確信
【第149回フリーワンライ】参加作品
本日のお題
フランス人形
あの日あの時をもう一度
唐紅に燃ゆる
あみだくじ
要はそういうことだ
全てを用いて描いた掌編です。
#深夜の真剣文字書き60分一本勝負
項垂れ涙を零す未央の疲れ切った顔を見ながら僕は、感じた真実を心で言葉にして、静かに確信する。
あの日あの時をもう一度やり直せたとしても僕にあの唐紅に燃ゆるような激情は二度と戻らない。
たとえ未央が、もう一度あの時魅せたフランス人形のセルロイドのような淡く青白い肌に戻ろうとも、劣情を吸い込まれた青水晶にも似た瞳で見つめられても同じ結末しか思い描くことは出来ない。
要はそういうことだ。人生は一度切りのあみだくじを引かされる。あの日あの時に引いたくじは、今日という日、今という時にハズレと分かるくじだったのだ。
「ごめんな未央、君とは結婚出来ない」
僕は気難しい映画監督に何度もカメラテストをされた後の本番のように、同じ台詞を同じ調子で繰り返した。

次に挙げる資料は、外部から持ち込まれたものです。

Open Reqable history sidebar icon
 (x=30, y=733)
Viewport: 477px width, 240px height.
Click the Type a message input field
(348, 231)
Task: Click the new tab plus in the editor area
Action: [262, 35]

未央は顔を上げた。泣き崩れても、綺麗な顔をしていた。血筋が冷たい印象を与えた初めての出会いの場面を思い出しながら僕は言った。
「君はハズレのくじを引いていた、今それが分かっただけのことだから」
僕は泣きそうな心を握りしめ、監督が描きたかった最後のカットの撮影のように冷たく心を沈ませ、軽薄な笑みを浮かべ背を向けた。
要はそういうことだ。
僕は軽薄な笑みを噛み締め、自分の人生に起こった悲劇が奇蹟を起こすことを祈った。
水溜りを叩く音がして、抱き締められた。
未央は知っている。確信した時、声がした。
「二人で生きて行こう」
愛している。
だから、未央には彼女に似た子供を産んで欲しい。そう思っているのに、僕は未央を抱き締める明日しか思い描くことが出来ずにいる。